摘要：本文介绍了Rezwan的发展，Rezwan是一个大规模的AI辅助圣训，包括超过120万个叙述，通过全自动管道提取和结构。该管道以数字存储库（例如Maktabat Ahl al-Bayt）为基础，使用大型语言模型（LLMS）进行细分，链条 - 文本分离，验证和多层富集。每种叙述都通过机器翻译成十二种语言，智能大语，抽象性摘要，主题标记和跨文本语义分析来增强每个叙述。这个多步骤的过程将原始文本转变为用于数字人文和伊斯兰研究的丰富注释的研究就绪的基础设施。对六个领域专家评估的1,213个随机抽样叙述进行了严格的评估。结果表明，在结构化任务（例如链 - 文本分离（9.33/10）和摘要（9.33/10）等结构化任务中，近乎人类的精度，同时突出了数量化和语义相似性检测的持续挑战。对手动策划的NOOR语料库的比较分析证明了NAJM在尺度和质量方面的优越性，平均总分为8.46/10对3.66/10。此外，成本分析证实了AI方法的经济可行性：在几个月内完成了229,000多个小时的专家劳动的任务，而成本的一小部分。

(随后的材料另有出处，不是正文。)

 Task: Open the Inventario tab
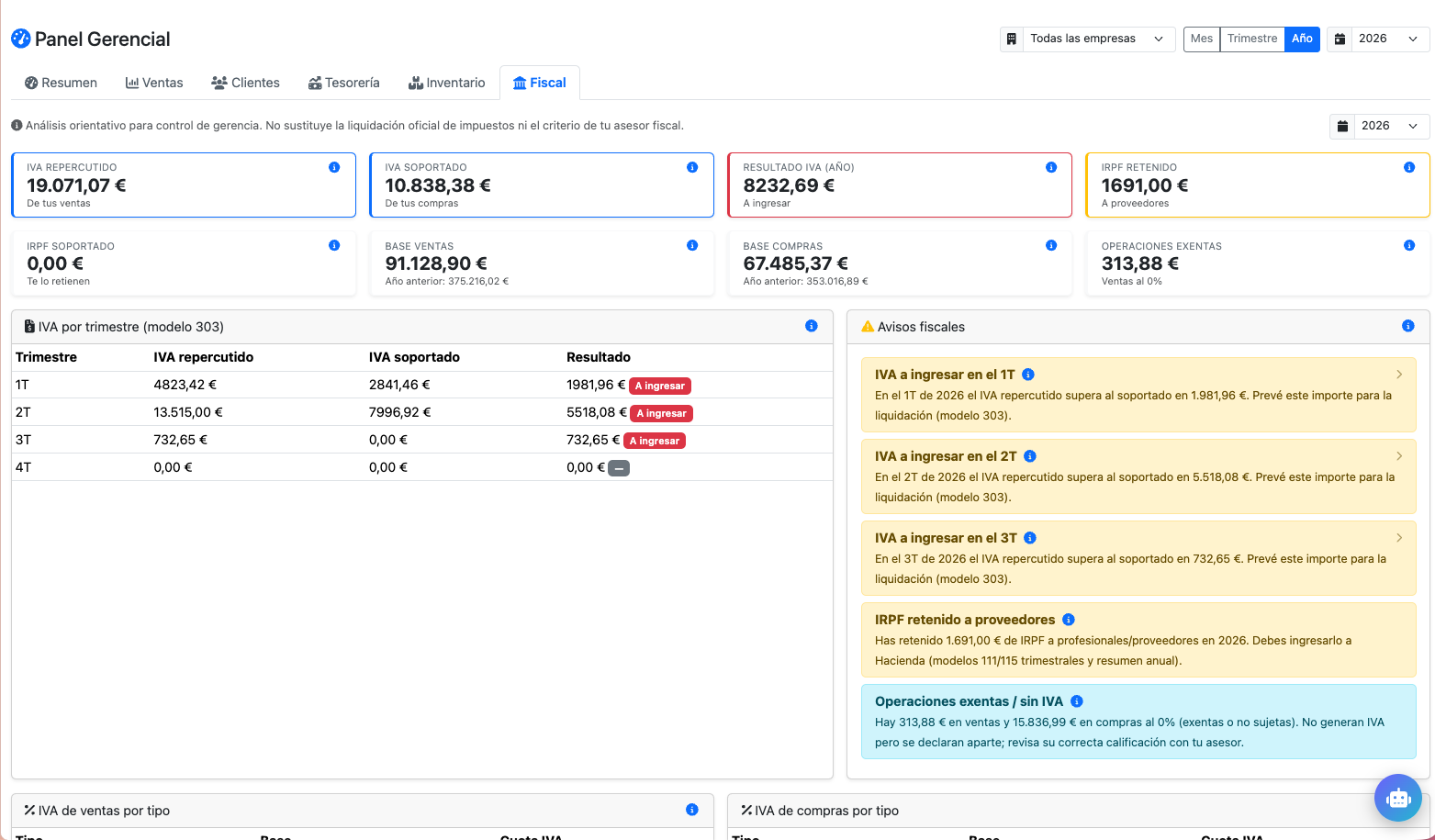click(447, 83)
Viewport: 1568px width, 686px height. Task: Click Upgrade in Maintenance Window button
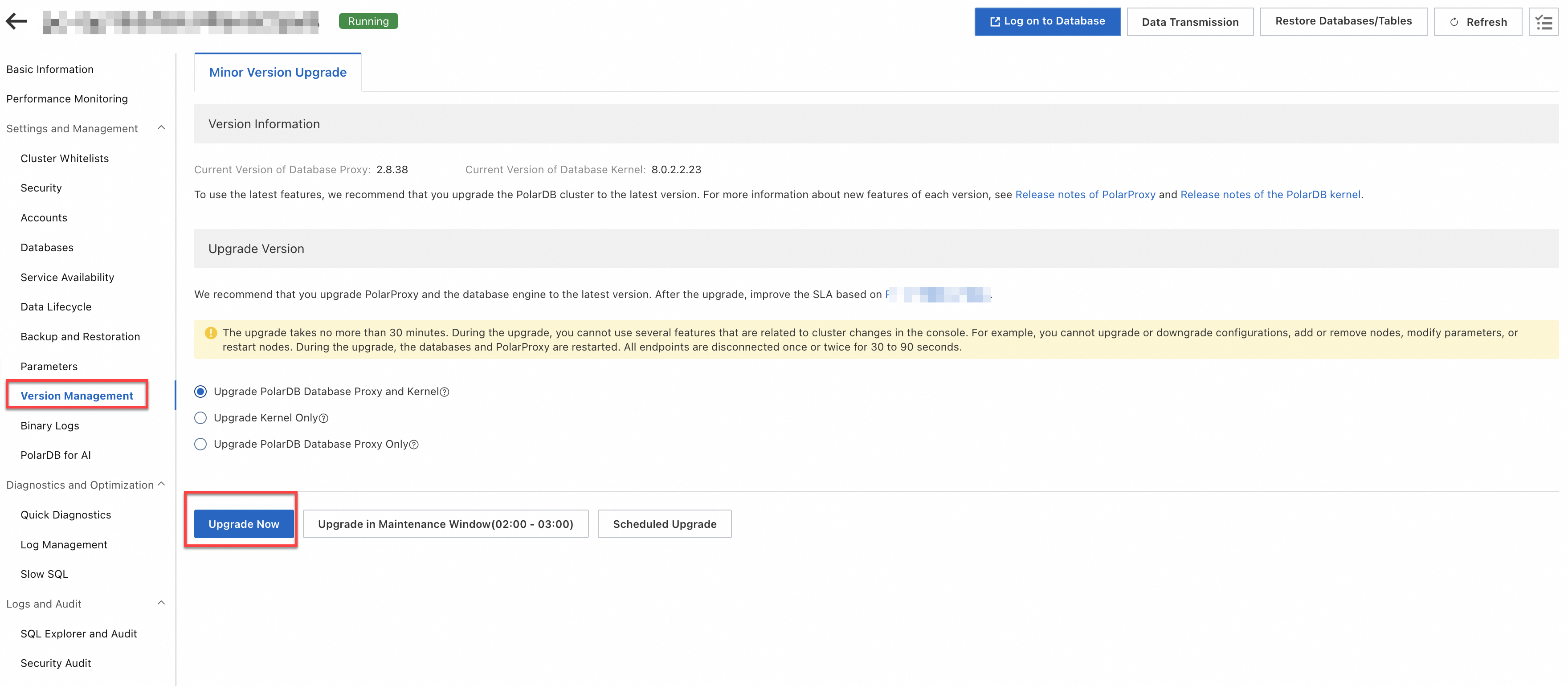(x=445, y=523)
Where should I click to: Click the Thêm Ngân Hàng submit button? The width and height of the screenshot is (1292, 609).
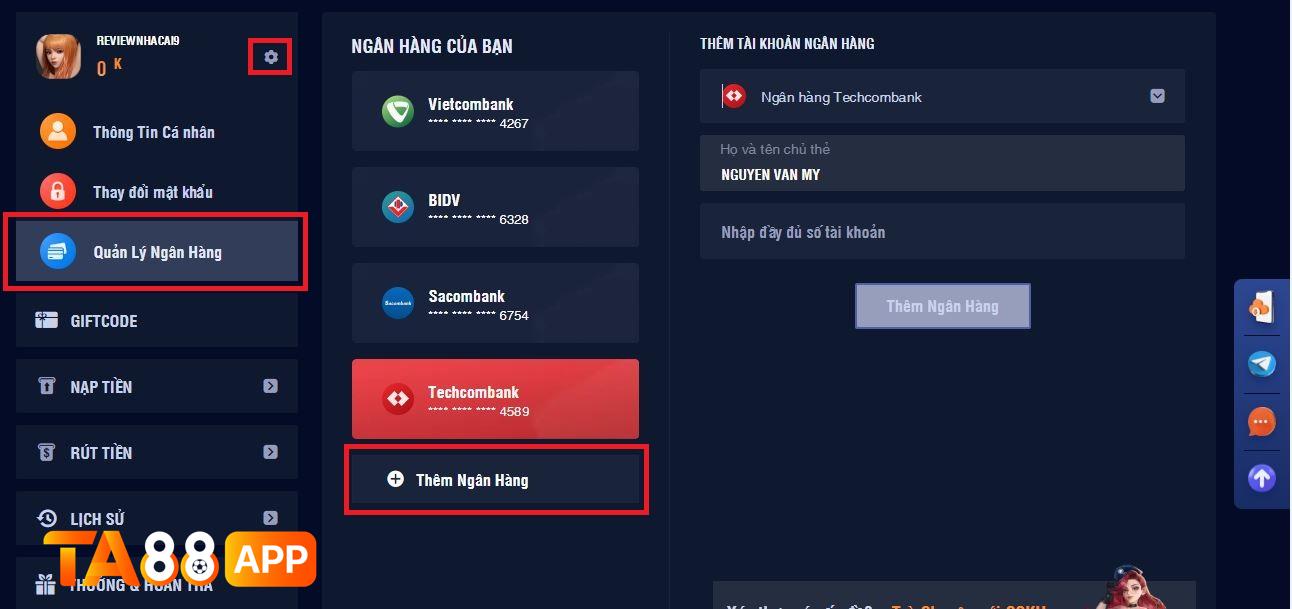941,306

这项工作通过展示了AI如何增强人类专业知识，使大规模，多语言和语义丰富获得伊斯兰遗产的机会，从而引入了宗教文本处理的新范式。

Title: Mechanistic Interpretability of Socio-Political Frames in Language Models

Authors: Hadi Asghari, Sami Nenno
Subjects: cs.CL, cs.AI, cs.CY
Abstract URL: https://arxiv.org/abs/2510.03799
Pdf URL: https://arxiv.org/pdf/2510.03799
Copy Paste: [[2510.03799]] Mechanistic Interpretability of Socio-Political Frames in Language Models(https://arxiv.org/abs/2510.03799)
Keywords: language model, llm
Abstract: This paper explores the ability of large language models to generate and recognize deep cognitive frames, particularly in socio-political contexts. We demonstrate that LLMs are highly fluent in generating texts that evoke specific frames and can recognize these frames in zero-shot settings. Inspired by mechanistic interpretability research, we investigate the location of the `strict father' and `nurturing parent' frames within the model's hidden representation, identifying singular dimensions that correlate strongly with their presence. Our findings contribute to understanding how LLMs capture and express meaningful human concepts.
摘要：本文探讨了大语言模型生成和认识深层认知框架的能力，尤其是在社会政治背景下。我们证明了LLM在生成引起特定帧的文本方面具有很高的流利性，并且可以在零拍设置中识别这些帧。受到机械性可解释性研究的启发，我们研究了“严格的父亲”的位置和“养育父母”在模型隐藏表示中的位置，从而确定了与它们的存在密切相关的奇异维度。我们的发现有助于了解LLM如何捕获和表达有意义的人类概念。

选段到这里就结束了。